On peut dire que l’histoire entière d’Israël est résumée dans ces deux figures de la fournaise fumante et du brandon. La première représente les diverses époques pendant lesquelles les, Israélites ont été mis à l’épreuve et ont souffert: leur longue servitude en Égypte, les temps de leur assujettissement aux rois de Canaan, ceux de leur captivité à Babylone, et ceux, enfin, de leur dispersion actuelle. On peut considérer Israël comme passant au travers de la fournaise fumante pendant toutes ces différentes périodes (voyez Deut. 4:20; 1 Rois 8:51; Ésaïe 48:10). Le brandon, au contraire, est l’image de ces phases de l’histoire d’Israël, dans lesquelles l’Éternel apparaît en grâce pour secourir les siens: telles sont la délivrance d’Égypte, par la main de Moïse; la délivrance de la puissance des rois de Canaan, par le ministère des Juges; le retour de Babylone, en vertu du décret de Cyrus, et enfin, la délivrance finale du peuple, quand Christ apparaîtra dans sa gloire. On ne parvient pas à l’héritage qu’au travers de la fournaise fumante et plus la fumée du four est épaisse, plus aussi sera brillant le «brandon» ou «la lampe» du salut de Dieu.

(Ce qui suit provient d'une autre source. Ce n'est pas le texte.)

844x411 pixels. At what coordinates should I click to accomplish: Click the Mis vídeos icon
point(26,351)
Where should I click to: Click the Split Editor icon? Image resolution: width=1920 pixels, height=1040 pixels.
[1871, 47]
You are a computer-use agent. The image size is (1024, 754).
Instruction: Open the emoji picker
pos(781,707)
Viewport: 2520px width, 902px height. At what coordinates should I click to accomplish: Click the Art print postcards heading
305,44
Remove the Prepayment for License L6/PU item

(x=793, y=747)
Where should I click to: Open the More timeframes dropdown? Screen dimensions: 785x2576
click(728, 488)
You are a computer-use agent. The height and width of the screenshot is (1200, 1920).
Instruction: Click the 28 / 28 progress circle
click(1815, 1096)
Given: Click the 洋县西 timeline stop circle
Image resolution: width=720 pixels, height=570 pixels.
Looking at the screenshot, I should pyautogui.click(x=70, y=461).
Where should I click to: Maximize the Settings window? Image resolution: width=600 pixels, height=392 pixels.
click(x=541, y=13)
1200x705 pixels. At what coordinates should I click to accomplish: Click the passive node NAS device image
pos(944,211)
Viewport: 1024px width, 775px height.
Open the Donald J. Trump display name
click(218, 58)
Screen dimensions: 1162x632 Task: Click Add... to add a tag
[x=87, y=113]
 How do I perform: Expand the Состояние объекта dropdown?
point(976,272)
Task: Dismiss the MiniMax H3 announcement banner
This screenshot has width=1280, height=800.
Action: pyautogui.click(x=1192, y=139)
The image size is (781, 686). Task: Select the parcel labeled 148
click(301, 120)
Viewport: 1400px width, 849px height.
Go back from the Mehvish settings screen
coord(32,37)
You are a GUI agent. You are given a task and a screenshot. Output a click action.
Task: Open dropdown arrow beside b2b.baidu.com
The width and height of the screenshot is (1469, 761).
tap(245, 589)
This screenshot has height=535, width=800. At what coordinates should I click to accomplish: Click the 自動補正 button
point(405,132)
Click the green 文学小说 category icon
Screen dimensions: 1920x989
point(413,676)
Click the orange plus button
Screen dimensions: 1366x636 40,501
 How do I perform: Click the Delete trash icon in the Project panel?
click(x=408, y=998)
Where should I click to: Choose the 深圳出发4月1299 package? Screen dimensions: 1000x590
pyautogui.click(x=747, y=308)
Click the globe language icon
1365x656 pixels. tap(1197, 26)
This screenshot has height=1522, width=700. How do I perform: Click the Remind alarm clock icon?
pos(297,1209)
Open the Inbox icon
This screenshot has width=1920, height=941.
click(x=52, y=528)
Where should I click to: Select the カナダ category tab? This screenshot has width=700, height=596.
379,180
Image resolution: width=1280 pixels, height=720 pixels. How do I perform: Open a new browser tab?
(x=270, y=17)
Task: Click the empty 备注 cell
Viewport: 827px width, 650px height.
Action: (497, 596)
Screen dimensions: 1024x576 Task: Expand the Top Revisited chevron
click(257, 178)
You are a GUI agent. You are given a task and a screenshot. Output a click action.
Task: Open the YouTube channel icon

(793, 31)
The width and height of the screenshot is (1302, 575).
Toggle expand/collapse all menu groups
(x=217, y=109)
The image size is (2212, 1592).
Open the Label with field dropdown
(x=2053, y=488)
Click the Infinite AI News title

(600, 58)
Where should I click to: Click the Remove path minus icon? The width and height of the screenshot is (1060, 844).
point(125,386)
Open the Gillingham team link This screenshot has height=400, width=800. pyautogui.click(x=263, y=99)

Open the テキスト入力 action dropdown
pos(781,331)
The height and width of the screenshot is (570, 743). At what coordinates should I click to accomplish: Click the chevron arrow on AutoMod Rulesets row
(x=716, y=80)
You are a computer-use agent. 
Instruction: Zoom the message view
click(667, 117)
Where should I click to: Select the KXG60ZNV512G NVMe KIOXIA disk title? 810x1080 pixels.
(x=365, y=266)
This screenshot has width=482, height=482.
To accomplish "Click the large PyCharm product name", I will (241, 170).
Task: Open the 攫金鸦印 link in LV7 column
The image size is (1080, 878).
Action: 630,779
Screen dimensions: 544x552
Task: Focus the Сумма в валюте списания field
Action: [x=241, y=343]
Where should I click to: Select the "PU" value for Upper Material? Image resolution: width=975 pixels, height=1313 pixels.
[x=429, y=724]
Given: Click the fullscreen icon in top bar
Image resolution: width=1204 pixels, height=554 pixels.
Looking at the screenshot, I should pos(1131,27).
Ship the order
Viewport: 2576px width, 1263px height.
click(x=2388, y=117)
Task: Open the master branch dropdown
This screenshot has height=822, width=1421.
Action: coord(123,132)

L’application de ce principe n’est pas bornée au seul peuple de Dieu, dans son ensemble; mais elle concerne encore chacun de ceux qui le composent. Tous ceux qui sont jamais parvenus à une position éminente, comme serviteurs, ont passé par la fournaise fumante avant que d’être appelés à jouir du brandon ou de la lampe. «Une frayeur, une grande obscurité» traversa l’esprit d’Abram; Jacob eut à supporter vingt années de rudes travaux dans la maison de Laban; Joseph trouva le four fumant de l’affliction dans les prisons d’Égypte; Moïse passa quarante ans dans le désert. L’Écriture nous montre l’application de ce principe relativement aux diacres ou «serviteurs» et aux évêques ou «surveillants». Que les «serviteurs» soient premièrement «mis à l’épreuve»; et qu’ensuite ils «servent», étant trouvés «irréprochables» (1 Tim. 3:10); «Que le surveillant ne soit pas nouvellement converti, de peur qu’étant enflé d’orgueil, il ne tombe dans la faute du diable» (1 Tim. 3:6). Être enfant de Dieu est une chose; être serviteur de Christ en est une autre et une toute différente. Si je place mon enfant dans mon jardin, il y fera peut-être plus de mal que de bien. Pourquoi? Est-ce parce qu’il n’est pas un enfant bien-aimé? Non, mais parce qu’il n’est pas un serviteur exercé. Là gît toute la différence. Une relation et un emploi sont deux choses distinctes; non que tout enfant de Dieu n’ait quelque chose à faire, à souffrir, à apprendre, mais il demeure toujours vrai que le service public et la discipline secrète sont intimement unis dans les voies de Dieu. Il faut que celui qui paraît beaucoup en publie ait cette disposition humble, ce jugement mûr, cet esprit soumis et mortifié, cette volonté brisée, ce ton doux, qui sont les beaux et sûrs résultats de la discipline secrète de Dieu. En général, on verra que ceux qui se mettent en avant sans posséder, plus ou moins, les qualités morales dont nous parlons, défaillent tôt ou tard.

Seigneur Jésus, tiens tes faibles serviteurs bien près de toi, et dans ta main!